→ **Given task**
Continue the blog post about using R forecasting packages from Tableau, starting right after its final sentence.

→ **Selected passage**
----------------

R, Visualization

Using R forecasting packages from Tableau

A common question about R integration feature in Tableau 8.1 is how to use it with forecasting packages available in R. This is an interesting question for two reasons:

  1. SCRIPT_ functions are calculated fields and calculated fields don’t add rows to the table while that’s what forecasting is all about.
  2. Forecast packages normally return just the forecast results which is fewer rows than the  input data and at the same time, doesn’t make sense to join back in.

Here is a relevant thread from Tableau forums.

http://community.tableausoftware.com/thread/137551

Before we move on any further, I would like to emphasize that Tableau has a built in forecast functionality which makes most of what we will cover here possible with the click of a button and comes with many more convenience features. The intent of the blog post is to show an alternative approach while very complicated can be useful for some.

The example in the forums uses the fpp package. For variety in this blog post I will be using the forecast package. It is worthwhile noting that, we worked very closely with Prof. Hyndman, the author of R’s forecast package when developing the forecasting feature in Tableau 8.

Let’s start with the visualizing the fit and residuals for your in-sample forecast. You will find this in the first sheet of the workbook I provided a link for at the end of the post.

Model fit and residuals calculated in R, visualized in Tableau

We have two time series in this chart. To reduce the network traffic, I retrieved both columns in a single call to Rserve. Let’s take a look at the calculation.

image

First, we are loading the library. For this to work, please make sure  the library and its dependencies are installed. You can find more about how to preload libraries for better performance in my posts here and here. Then we are creating a time series object (ts) using [Earnings] column (.arg1), since it is quarterly our deltat is 1/4 and our time series starts at the beginning of 1960. You will notice the paste function is taking two columns from the resulting forecast (fit and residuals) and concatenating them using ~ as the separator which allows us to retrieve both columns at once. Then in the calculated fields named Fit and Residuals, we tokenize the results. Only one of the calculated fields is shown below for brevity.

Tokenizing concatenated results

So far we’ve been dealing with the in-sample forecast, so we haven’t yet touched the core question about how to retrieve the future predictions into Tableau. Without further ado, let’s jump to the more exciting part. I will demonstrate two approaches. The first one is domain shifting which is shown in the second sheet.

----------------

→ **Given material**

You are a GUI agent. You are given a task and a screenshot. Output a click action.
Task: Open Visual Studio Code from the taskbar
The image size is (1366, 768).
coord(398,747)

----------------

→ **Response below**
Retrieving the predicted data points from R

Our calculation as shown above is very similar to the one we looked at earlier. But this time we are asking for a forecast (mean) of length (h=) set by the Tableau parameter named [PeriodsToForecast] and using append function to add the predicted rows to the end of the [Earnings] column (which answers the question 2 above) while dropping just as many rows from the top.  The result is shown below. Since we forecast 10 quarters, our time series now extend 2.5 year beyond 1980 but our chart doesn’t start at 1960 anymore. 

Forecast using domain shifting, note the starting year of 1963

We achieve this also by shifting the date axis by the same amount as shown below.

Shifting the date axis

But what if you don’t want to trim rows from the beginning of your data? That’s where densification comes to our aid.

The second approach relies on the fact that Tableau can fill in the missing values given a range. What we will do is to shift the last data point to the date we want our forecast to end. This will create a gap between the last value and the previous and Tableau’s “Show Missing Values” option will automatically add rows to fill that gap.

Show Missing Values option

The last date is moved out to provide the full date extent for forecasting using the following calculated field. Here [MaxDate] is created at the data source level by joining the main table with a sub-query that returns the MAX(Quarter) in the input data.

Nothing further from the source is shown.